Anti Corrosion Conductive Lubricant
NO-OX-ID electrical grease protects copper, aluminum, and steel surfaces and conductors from the formation of oxides, sulfides, and other corrosion deposits. An electrical contact lubricant’s job is to prevent corrosion and lubricate the connection so that maintenance is easy. NO-OX-ID “A-Special” electrical grease protects all metal surfaces from corrosion. Battery acid, salt, dampness, and different industrial chemical fumes in the surroundings can all cause an attack. NO-OX-ID “A-Special” prevents the reformation of oxide coatings, which causes high resistance and eventual failures, when placed on aluminum connectors in joints. It’s an excellent option for battery terminal grease.
Connector makers propose NO-OX-ID A-Special electrical conductive paste for trouble-free joint connections. It’s also used to lubricate battery terminals. NO-OX-ID “A-Special” coated nuts, mounting bolts, and cotter keys will never rust or freeze, allowing for easy, trouble-free removal. Wherever the production of a corrosive product may impact the correct functioning of the metal surface, NO-OX-ID “A-Special” should be used. This electrical contact grease is simple to apply, remove, and provides long-lasting, dependable performance on a variety of metals.

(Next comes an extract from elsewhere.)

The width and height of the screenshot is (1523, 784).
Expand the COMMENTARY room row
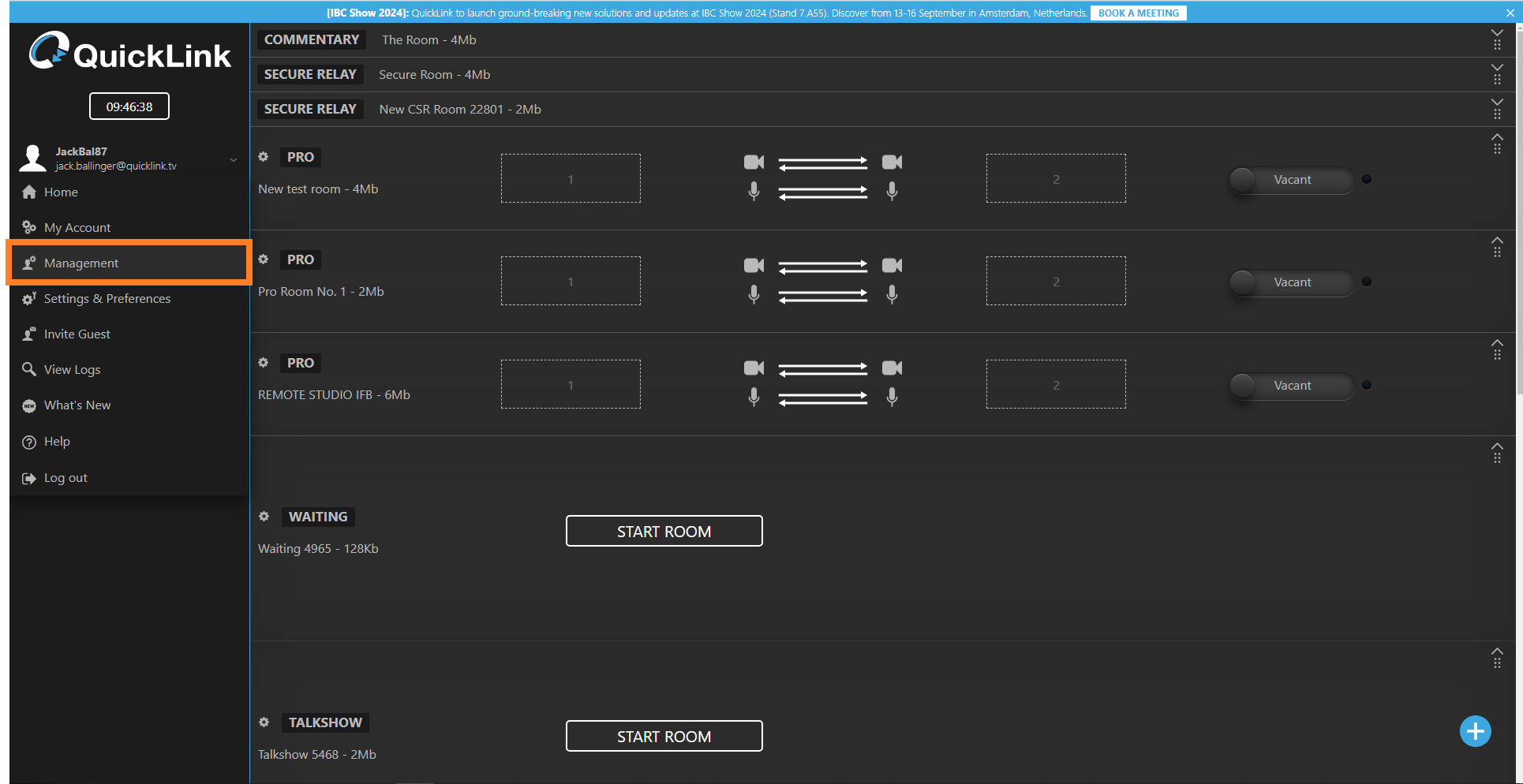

NO-OX-ID electrical contact grease and terminal grease lubricant were tested on electrical terminal connectors by Practical Sailor Magazine in December 2010 (Consumer Reports for Sailboats). They put the electric grease and electrical terminal lubricant through the torture test of wire, crimp connections, and corrosion inhibitors in a salt water room for a year. NO-OX-ID electrical grease beat all other greases, lubricants, and corrosion products tested, including Boeshield T-9, according to their findings. All portions coated with Boeshield T-9 were totally rusted over, according to Practical Sailor testing. “As an electrical grease and terminal lubricant, there is only one product choice for long-term corrosion performance. The electrical grease NO-OX-ID was the only product that provided long-term protection on terminals, and it was the best value for the little amounts used and the cost of fixing issues. It’s worth it to pay a little more for a better finish.”